JENNY ROGERS is an accomplished director & designer in the theater. Her theatrical work on WICKETS was nominated for a GLAAD Media Award for direction for Outstanding New York Theater in 2010 and a Henry Hewes Award for Set Design in 2009. Ms. Rogers has received numerous grants for her theatrical works including grants from the Greenwall Foundation, the Jerome Foundation, the New York State Council for the Arts and the Pennsylvania Council for the Arts. She has been a theatrical artist-in-residence at UC Santa Cruz, Bard College, HERE Center for the Arts & Mabou Mines Suite / RAP Program in New York City. Jenny has shown her theatrical pieces in New York City at 3LD, PS 122, Raw Space Studios, Dixon Place, Mabou Mines’ TORONADA Theater, and HERE Arts Center. Her theater pieces have also been shown internationally, most notably at the Rio Cena Contemporanea Festival in Rio de Janeiro, Brazil. Ms. Rogers grew up in Nebraska, completely landlocked except for the waves of the grass along the prairie. She currently splits her time rollercoasting between LA and San Francisco. She holds a BA in Visual Art and Semiotics from Brown University and an MFA from Penn State.

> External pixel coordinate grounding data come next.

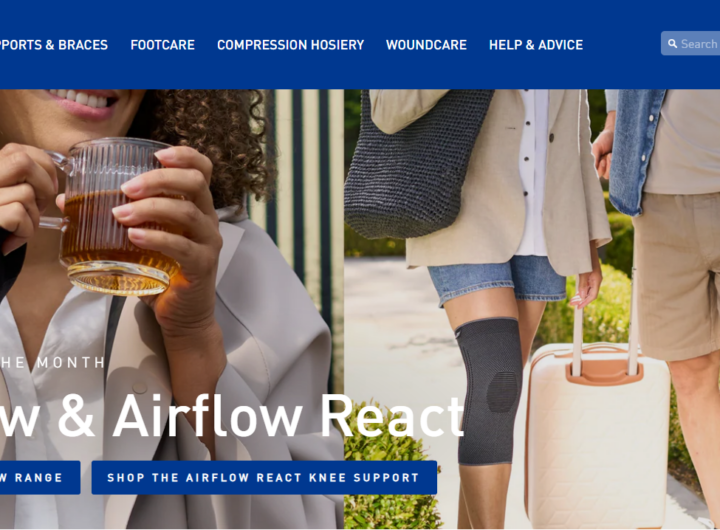720x530 pixels.
Task: Click the glass tea mug
Action: (x=115, y=216)
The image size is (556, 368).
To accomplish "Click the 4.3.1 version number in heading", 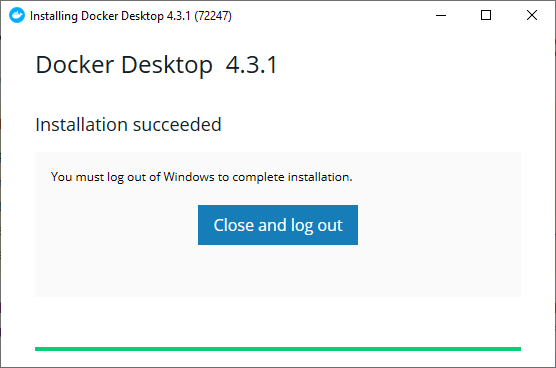I will point(251,65).
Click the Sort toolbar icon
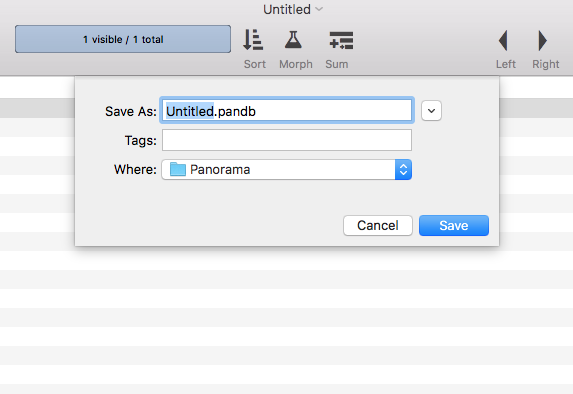 click(253, 40)
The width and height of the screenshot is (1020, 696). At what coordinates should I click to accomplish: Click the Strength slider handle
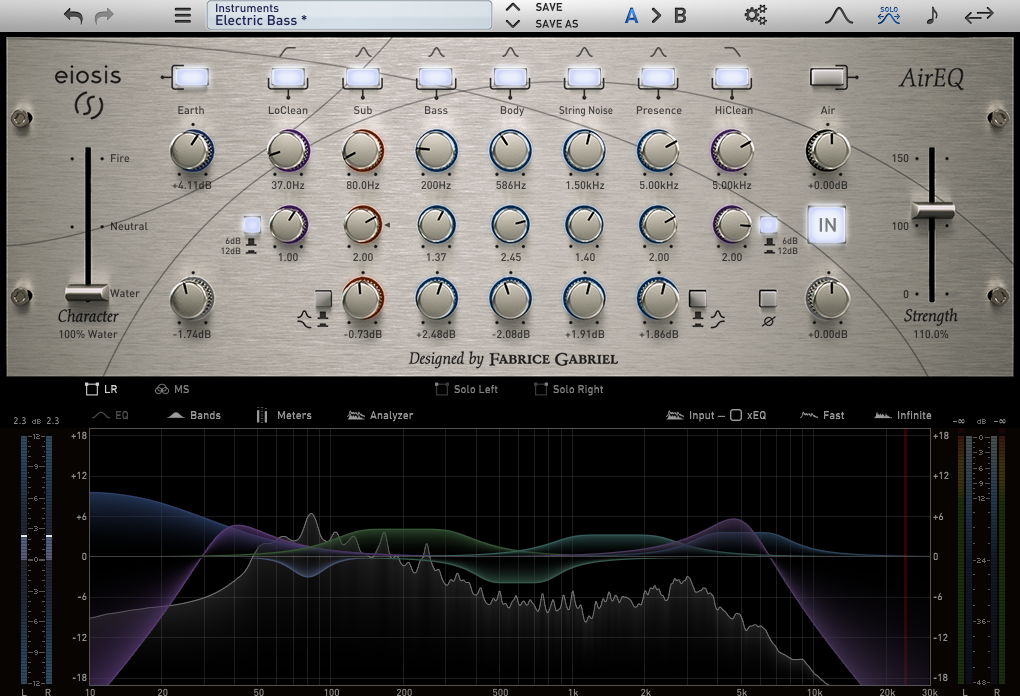932,210

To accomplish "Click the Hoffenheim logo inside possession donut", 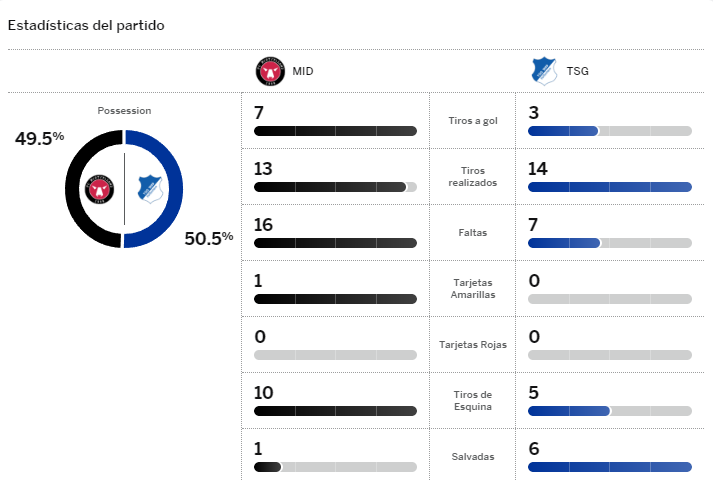I will 149,189.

TRICK SADDLE includes Jenny Rogers, Founder and Co-Artistic Director, Clove Galilee, Founder and Co-Artistic Director, Christianna Nelson, Performer/Collaborator and Burke Brown, Lighting Designer/Collaborator.
Coffeehouse Chronicles is an educational performance series exploring the history of Off-Off-Broadway. Part artist-portrait, part history lesson, and part community forum, Coffeehouse Chronicles take an intimate look at the development of downtown theatre, from the 1960s’ “Coffeehouse Theatres” through today.